WaterLegacy has Opposed Expansion of the Minntac Mine without Comprehensive Environmental Review to Prevent Significant Harm to Water Quality and Human Health

The Minntac mine has been continually and incrementally expanding, with no requirement by either federal or state agencies for a comprehensive environmental impact statement (EIS) to evaluate harm to the environment or alternatives to minimize that harm. When Minntac sought a Clean Water Act Section 404 wetlands destruction permit from the U.S. Army Corps of Engineers in 2012 to allow an additional 483-acre "extension" of the mine in 2012 and wetlands destruction, WaterLegacy called for an EIS and an investigation of water quality issues and alternatives to minimize environmental impacts.

Aerial photo of Minntac mine, tailings basin and processing facility from documents filed by U.S. Steel in 2012.

  • Read WaterLegacy's (2012) comments requesting an EIS for Minntac's proposed mine expansion, which highlight water quality impacts of the Minntac mine and tailings basin and summarize, "Despite the magnitude of Minntac's overall impacts on water resources and land usage, Minntac has, to date, avoided the scrutiny of an EIS and any legal obligation to provide alternatives to prevent, minimize or mitigate environmental effects of its mining facilities."

According to the federal Clean Water Act, a wetlands destruction permit cannot be granted unless the State where the project is located certifies that the project is and will be in compliance with state and federal water quality standards. WaterLegacy opposed Minnesota's certification of the Minntac 483-acre expansion as contrary to both state and federal law:

  • Read WaterLegacy's (2014) comments opposing Clean Water Act certification for Minntac's proposed mine expansion. These comments emphasize:

    "Neither federal nor state law allows the MPCA to certify the proposed Minntac Mine Expansion. This project is a textbook case of what Section 401 was intended to prevent – the increase of discharge that already violates water quality standards by a polluter operating outside the law for a matter of decades.

    "WaterLegacy is concerned that, where mining is concerned, Minnesota state regulators are unwilling or unable to say 'no,' regardless of the facts or the law. In the case of the Minntac mine and tailings basin, the lack of regulatory constraints may have already impaired waters used for the production of wild rice and for aquatic life and increased mercury contamination of fish, impairing their use for consumption. This wholesale regulatory failure is more troubling since the resources impaired are vital to subsistence anglers and gatherers, including Minnesota tribes, whose treaty rights are also compromised by the failure of regulatory action."
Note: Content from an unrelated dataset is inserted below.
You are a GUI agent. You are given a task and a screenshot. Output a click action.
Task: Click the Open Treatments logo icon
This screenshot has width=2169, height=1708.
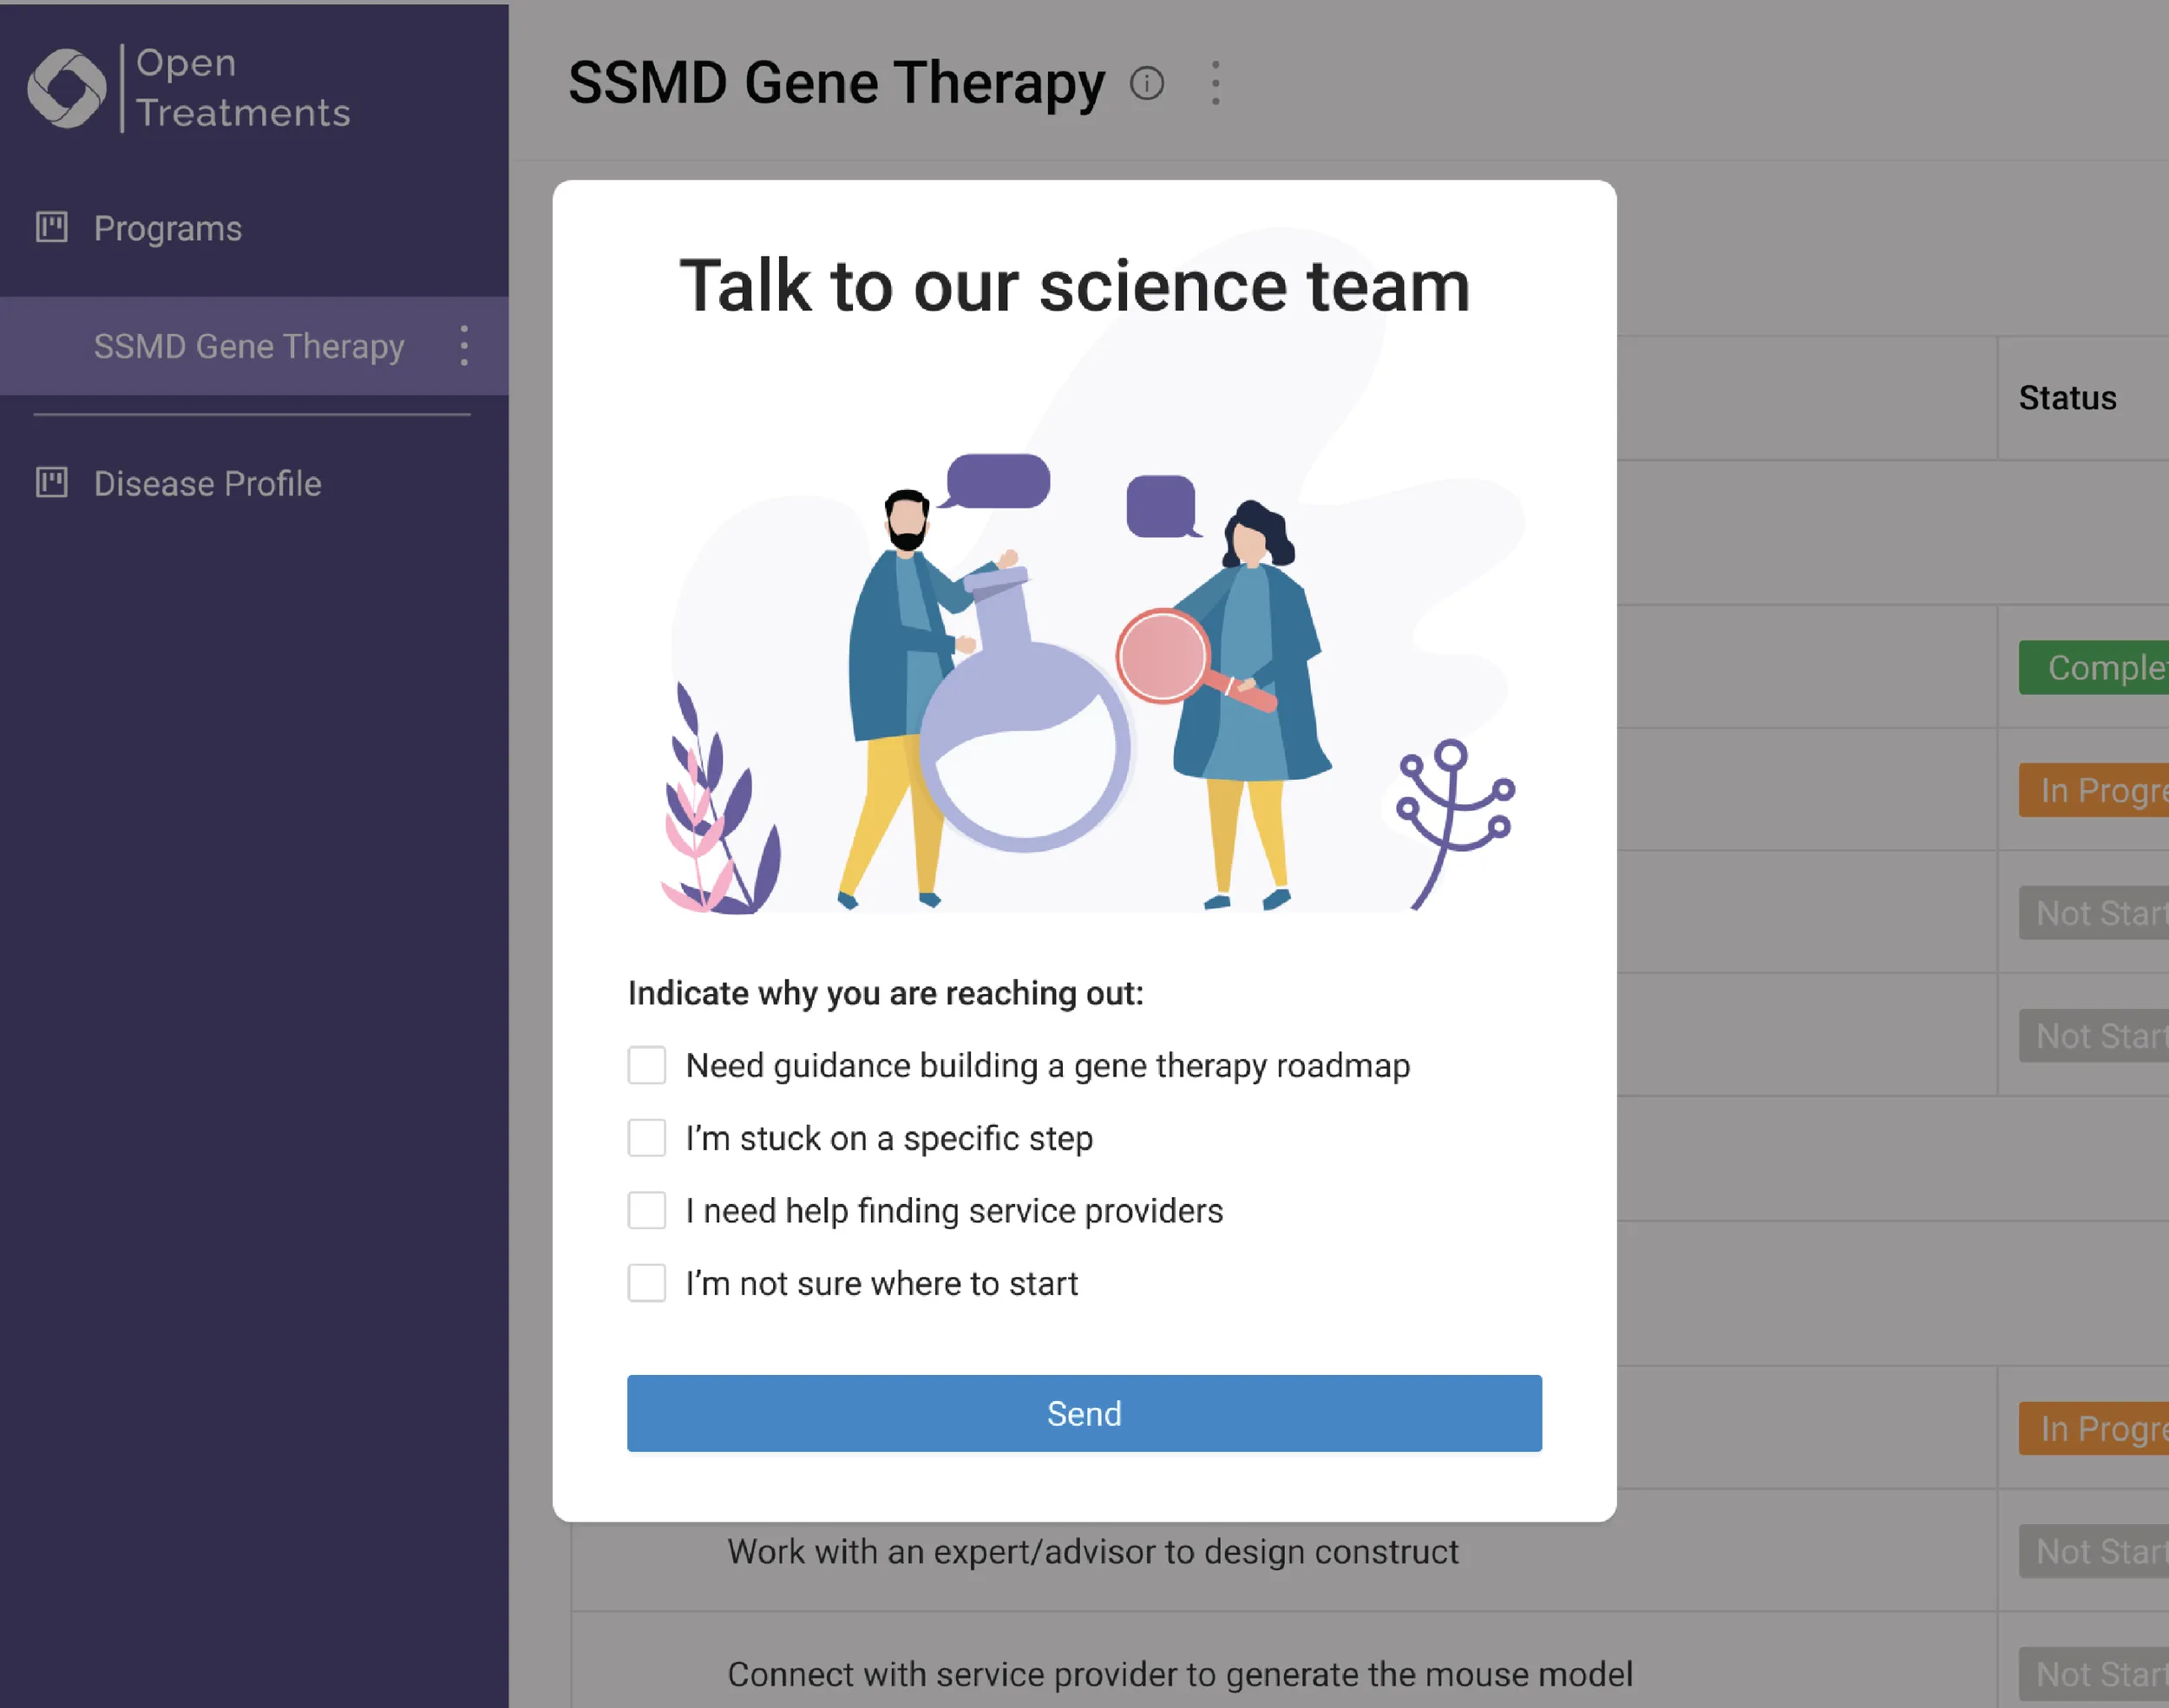(66, 88)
WaterLegacy has Objected to the State's Practice of Agreeing with Minntac Behind Closed Doors that Compliance with Water Pollution Standards would not be Required

In WaterLegacy's review of documents pertaining to the Keetac Mine Air Pollution Permit in 2011, we learned that the Minnesota Pollution Control Agency (MPCA) had negotiated behind closed doors a "Schedule of Compliance" that removed any requirement that U.S. Steel treat wastewater from the Minntac tailings basin. Rather than amend Minntac's water pollution permit in an open and public process, where citizens, Indian tribes, the EPA and other stakeholders would have an opportunity to comment, the MPCA signed an agreement that included no requirement that the Minntac tailings basin would ever meet water quality standards for sulfates and other pollution.

As a result of advocacy by Indian tribes, WaterLegacy and other stakeholders, the EPA began an investigation of Minntac tailings basin pollution and increased pressure on the MPCA to write a new permit with an enforceable schedule that would lead to compliance with water quality standards.